Integrating GPU based Vector Search using cuVS #14131

chatman · 2025-01-10T15:27:51Z

Description

NVIDIA's cuVS library (https://github.com/rapidsai/cuvs) is a state-of-the-art vector search library. It supports fast indexing and search using GPUs.
This pull request is to integrate this library based on a custom KnnVectorFormat and Codec into the Lucene sandbox.
cuVS library is a C library. There is an in-progress Java API (to be released soon): Initial cut for a cuVS Java API rapidsai/cuvs#450. This uses Project Panama for integration.

This is an in-progress PR at the moment.
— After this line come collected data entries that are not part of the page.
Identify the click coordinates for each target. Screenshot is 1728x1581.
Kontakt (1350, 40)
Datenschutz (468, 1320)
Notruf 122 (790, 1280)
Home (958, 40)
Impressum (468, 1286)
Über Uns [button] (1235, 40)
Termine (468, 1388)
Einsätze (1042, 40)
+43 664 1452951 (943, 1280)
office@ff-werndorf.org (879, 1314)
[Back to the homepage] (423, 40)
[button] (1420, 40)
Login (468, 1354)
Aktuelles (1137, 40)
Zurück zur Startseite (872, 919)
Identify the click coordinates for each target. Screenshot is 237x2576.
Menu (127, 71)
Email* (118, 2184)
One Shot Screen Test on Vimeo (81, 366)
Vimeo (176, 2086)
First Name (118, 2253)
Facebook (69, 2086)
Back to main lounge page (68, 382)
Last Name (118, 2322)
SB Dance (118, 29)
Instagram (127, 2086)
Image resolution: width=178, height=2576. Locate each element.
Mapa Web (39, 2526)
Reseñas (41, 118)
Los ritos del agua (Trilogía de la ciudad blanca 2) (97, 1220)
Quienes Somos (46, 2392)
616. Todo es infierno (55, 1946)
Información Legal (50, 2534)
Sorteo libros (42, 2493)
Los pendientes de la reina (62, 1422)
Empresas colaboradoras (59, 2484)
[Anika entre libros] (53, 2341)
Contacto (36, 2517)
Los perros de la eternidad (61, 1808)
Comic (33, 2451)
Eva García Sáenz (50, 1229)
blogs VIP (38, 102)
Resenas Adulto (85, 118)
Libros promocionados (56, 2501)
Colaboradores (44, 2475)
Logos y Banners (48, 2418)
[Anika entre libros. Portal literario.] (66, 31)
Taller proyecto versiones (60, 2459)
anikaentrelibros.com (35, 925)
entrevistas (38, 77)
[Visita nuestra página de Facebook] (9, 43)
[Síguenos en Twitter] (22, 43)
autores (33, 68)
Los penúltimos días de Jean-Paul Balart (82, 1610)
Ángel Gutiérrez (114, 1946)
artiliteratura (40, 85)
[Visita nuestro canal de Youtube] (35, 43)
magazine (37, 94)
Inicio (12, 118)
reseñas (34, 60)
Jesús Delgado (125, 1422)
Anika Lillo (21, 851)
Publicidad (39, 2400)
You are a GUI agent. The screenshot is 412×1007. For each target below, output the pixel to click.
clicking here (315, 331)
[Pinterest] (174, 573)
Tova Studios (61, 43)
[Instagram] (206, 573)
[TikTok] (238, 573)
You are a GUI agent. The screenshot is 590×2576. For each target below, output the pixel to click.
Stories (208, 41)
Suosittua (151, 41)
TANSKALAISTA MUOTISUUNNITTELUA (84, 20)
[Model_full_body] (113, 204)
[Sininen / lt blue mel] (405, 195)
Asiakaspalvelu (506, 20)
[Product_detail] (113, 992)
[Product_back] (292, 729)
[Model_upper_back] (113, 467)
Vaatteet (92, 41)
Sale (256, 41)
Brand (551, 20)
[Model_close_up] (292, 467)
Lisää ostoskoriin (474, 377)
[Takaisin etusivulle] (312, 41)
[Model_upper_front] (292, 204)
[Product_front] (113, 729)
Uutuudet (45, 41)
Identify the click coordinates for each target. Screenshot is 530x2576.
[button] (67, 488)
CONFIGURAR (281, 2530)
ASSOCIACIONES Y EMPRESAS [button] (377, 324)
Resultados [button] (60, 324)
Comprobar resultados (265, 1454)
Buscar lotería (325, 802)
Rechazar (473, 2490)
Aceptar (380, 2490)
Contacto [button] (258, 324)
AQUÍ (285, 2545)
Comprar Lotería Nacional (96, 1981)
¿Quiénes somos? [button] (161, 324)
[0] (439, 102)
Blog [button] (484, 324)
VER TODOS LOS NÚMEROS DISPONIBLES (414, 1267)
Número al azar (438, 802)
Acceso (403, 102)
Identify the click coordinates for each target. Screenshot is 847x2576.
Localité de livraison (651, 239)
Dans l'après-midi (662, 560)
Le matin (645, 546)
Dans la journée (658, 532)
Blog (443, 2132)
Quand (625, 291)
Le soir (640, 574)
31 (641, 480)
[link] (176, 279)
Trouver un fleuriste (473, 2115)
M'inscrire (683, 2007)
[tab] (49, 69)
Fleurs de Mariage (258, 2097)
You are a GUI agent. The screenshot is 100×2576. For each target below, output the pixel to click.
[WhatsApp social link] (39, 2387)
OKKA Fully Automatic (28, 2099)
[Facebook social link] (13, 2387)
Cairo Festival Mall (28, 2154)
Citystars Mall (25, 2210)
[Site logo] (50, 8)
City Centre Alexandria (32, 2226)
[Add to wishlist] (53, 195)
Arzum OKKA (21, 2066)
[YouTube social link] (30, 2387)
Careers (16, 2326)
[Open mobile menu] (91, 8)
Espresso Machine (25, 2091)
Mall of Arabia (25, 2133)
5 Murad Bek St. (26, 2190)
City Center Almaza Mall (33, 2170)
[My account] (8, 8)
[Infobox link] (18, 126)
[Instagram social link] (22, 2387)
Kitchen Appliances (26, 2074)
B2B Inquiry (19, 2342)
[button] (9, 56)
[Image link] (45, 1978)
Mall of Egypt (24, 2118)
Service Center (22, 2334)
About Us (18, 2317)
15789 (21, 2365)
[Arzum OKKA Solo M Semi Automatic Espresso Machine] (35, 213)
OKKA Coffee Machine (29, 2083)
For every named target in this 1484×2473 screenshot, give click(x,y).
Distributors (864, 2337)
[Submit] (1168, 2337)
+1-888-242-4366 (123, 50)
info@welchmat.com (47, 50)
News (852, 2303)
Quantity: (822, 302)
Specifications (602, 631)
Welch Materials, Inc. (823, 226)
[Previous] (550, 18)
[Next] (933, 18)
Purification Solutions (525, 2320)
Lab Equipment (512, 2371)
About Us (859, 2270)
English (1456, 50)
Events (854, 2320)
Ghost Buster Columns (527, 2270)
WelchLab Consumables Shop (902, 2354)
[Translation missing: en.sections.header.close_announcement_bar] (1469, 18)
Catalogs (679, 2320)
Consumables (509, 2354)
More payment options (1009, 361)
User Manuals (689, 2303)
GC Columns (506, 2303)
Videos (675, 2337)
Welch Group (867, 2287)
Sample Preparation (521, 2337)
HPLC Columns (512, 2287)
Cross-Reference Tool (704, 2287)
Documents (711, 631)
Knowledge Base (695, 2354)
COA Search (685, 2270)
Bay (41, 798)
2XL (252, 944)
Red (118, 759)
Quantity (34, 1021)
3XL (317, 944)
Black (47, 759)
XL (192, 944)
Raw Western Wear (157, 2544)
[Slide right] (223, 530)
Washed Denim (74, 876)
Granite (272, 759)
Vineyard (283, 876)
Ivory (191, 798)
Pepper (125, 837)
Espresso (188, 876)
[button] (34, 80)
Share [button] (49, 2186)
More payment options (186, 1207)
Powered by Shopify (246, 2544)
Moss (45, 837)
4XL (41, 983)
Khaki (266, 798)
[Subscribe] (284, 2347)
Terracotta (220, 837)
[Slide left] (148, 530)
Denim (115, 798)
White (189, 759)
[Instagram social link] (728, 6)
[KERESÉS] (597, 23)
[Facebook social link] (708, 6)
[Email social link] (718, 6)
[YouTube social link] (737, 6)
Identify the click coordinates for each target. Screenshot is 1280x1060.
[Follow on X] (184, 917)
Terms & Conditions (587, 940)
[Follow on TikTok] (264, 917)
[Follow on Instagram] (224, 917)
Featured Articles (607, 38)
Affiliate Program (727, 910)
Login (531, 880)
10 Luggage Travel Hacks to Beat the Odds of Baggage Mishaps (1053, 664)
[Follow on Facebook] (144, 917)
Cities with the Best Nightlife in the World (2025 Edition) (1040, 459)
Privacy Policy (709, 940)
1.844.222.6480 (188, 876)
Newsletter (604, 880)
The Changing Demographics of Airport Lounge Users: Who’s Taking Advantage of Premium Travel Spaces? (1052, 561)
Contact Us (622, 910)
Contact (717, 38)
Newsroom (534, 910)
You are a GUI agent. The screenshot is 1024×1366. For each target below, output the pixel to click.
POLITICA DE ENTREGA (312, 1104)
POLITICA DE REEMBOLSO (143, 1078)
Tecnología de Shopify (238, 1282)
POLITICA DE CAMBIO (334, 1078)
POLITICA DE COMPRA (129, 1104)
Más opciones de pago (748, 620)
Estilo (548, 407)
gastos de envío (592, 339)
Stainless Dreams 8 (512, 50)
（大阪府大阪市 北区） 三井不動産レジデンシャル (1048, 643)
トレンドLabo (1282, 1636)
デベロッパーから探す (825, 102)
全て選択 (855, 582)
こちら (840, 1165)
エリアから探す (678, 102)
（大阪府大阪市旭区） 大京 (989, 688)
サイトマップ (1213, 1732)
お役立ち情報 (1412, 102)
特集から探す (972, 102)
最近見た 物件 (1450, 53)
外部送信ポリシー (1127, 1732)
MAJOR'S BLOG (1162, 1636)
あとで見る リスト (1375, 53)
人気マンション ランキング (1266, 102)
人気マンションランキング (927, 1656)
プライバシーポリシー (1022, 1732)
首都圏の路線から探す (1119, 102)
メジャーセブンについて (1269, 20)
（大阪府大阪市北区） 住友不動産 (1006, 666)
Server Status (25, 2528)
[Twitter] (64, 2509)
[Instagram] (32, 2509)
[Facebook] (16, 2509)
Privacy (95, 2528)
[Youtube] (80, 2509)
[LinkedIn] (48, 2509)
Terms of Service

Here is a way to test it out:

Clone the cuvs repository from the PR branch.
./build.sh libcuvs && ./build.sh java
(The above will install the cuvs-java artifacts in local Maven repository)
Compile and use this branch in an IDE.

TODO:

TestCuVS works via IDE, but not via gradle (some native access security issues).
Make this branch work with released version of cuvs-java, once it is released.
Add more tests.
Publish benchmarks.

This work is mainly done by @narangvivek10, @punAhuja and me, along with help from @cjnolet.

chatman · 2025-01-10T15:31:30Z

FYI @uschindler, @ChrisHegarty, @dsmiley, @msokolov

dweiss · 2025-01-10T21:12:51Z

build-tools/build-infra/build.gradle

@@ -22,6 +22,7 @@ plugins {
 }

 repositories {
+  mavenLocal()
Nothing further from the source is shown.